─── Provided information ───

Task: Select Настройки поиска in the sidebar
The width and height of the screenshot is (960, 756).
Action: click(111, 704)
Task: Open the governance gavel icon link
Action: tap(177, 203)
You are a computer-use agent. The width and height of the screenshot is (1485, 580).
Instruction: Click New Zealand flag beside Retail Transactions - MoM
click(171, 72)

───

§ **What to produce**:
Reproduce the listing above verbatim, keeping every line in its original order.

§ **Expected answer**:
Task: Select Настройки поиска in the sidebar
The width and height of the screenshot is (960, 756).
Action: click(111, 704)
Task: Open the governance gavel icon link
Action: tap(177, 203)
You are a computer-use agent. The width and height of the screenshot is (1485, 580).
Instruction: Click New Zealand flag beside Retail Transactions - MoM
click(171, 72)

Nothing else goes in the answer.